A 2013 publication also stated that children who develop T1D while enrolled in TEDDY are diagnosed sooner after the onset of the disease than those not in the study. Among children who are not enrolled in a research study, 99% are symptomatic at the time of T1D diagnosis.[10] However, of the 100 children in TEDDY who had been diagnosed with T1D at the time of publication, only 64% were symptomatic. Researchers believe that this difference can be attributed to the close monitoring of TEDDY subjects through methods such as regular autoantibody testing and oral glucose tolerance tests.[3] Earlier diagnosis of T1D is associated with fewer long-term complications and better preservation of function in remaining pancreatic β-cells.[11]


  1. ^ TEDDY Study Group. The environmental determinants of diabetes in the young (TEDDY) Study. Immunology of Diabetes V. 2008; 1150: 1-13.
  2. ^ NIDDK. TEDDY Protocol. NIDDK Repository. Accessed December 18, 2013.
  3. ^ a b Larsson, H.E., Vehik, K., Gesualdo, P., et al. Children followed in the TEDDY study are diagnosed with Type 1 diabetes at an early stage of disease. Pediatric Diabetes. 2013; 10: 1-9.
  4. ^ TEDDY Study Group. What is TEDDY? TEDDY. Accessed December 13, 2013.
  5. ^ National Institute of Health. The TEDDY Consortium. NIDDK. Accessed December 13, 2013.
  6. ^ a b c Hagopian, W.A., Erlick, H., Lernmark, A. et al. The Environmental Determinants of Diabetes in the Young (TEDDY): genetic criteria and international risk screening of 421 000 infants. Pediatric Diabetes. 2011; 12: 733-743.
  7. ^ Peng, H. & Hagopian, W. Environmental factors in the development of Type 1 diabetes. Reviews in Endocrine and Metabolic Disorders. 2006; 7: 149-162.
  8. ^ Larsson, H.E., Vehik, K., Bell, R., et al. Reduced prevalence of diabetic ketoacidosis at diagnosis of Type 1 diabetes in young children participating in longitudinal follow-up.

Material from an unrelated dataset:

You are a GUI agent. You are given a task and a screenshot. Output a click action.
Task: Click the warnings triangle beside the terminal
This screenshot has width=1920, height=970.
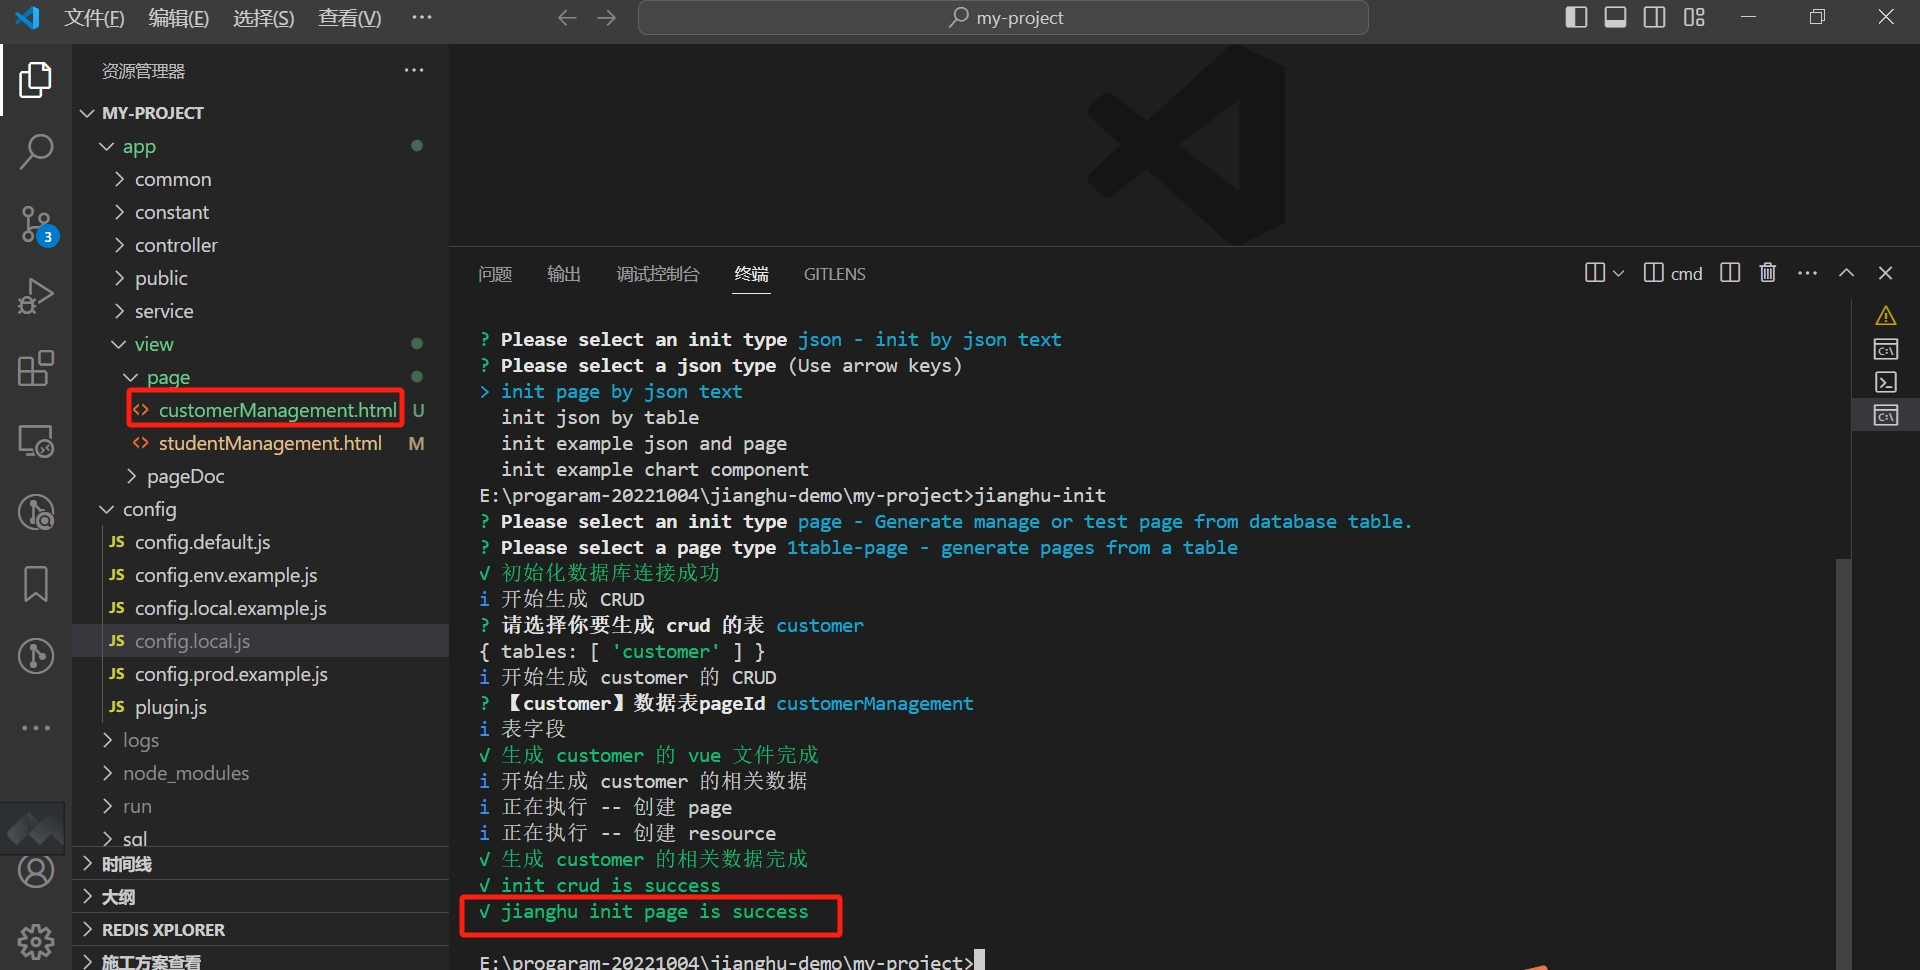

Diabetes Care. 2011; 34: 2347-2352.
  9. ^ Wolfsdorf, J., Glaser, N., Sperling, M.A. Diabetic ketoacidosis in infants, children, and adolescents: a consensus statement from the American Diabetes Association. Diabetes Care. 2006; 29:1150-1159.
  10. ^ Quinn, M., Fleischman, A., Rosner, B., et al. Characteristics at diagnosis of Type 1 diabetes in children younger than 6 years. Journal of Pediatrics. 2006; 148: 366-371.
  11. ^ Ludvigsson, J. Immune intervention at diagnosis- should we treat children to preserve beta-cell function? Pediatric Diabetes. 2007; 8: 34-39.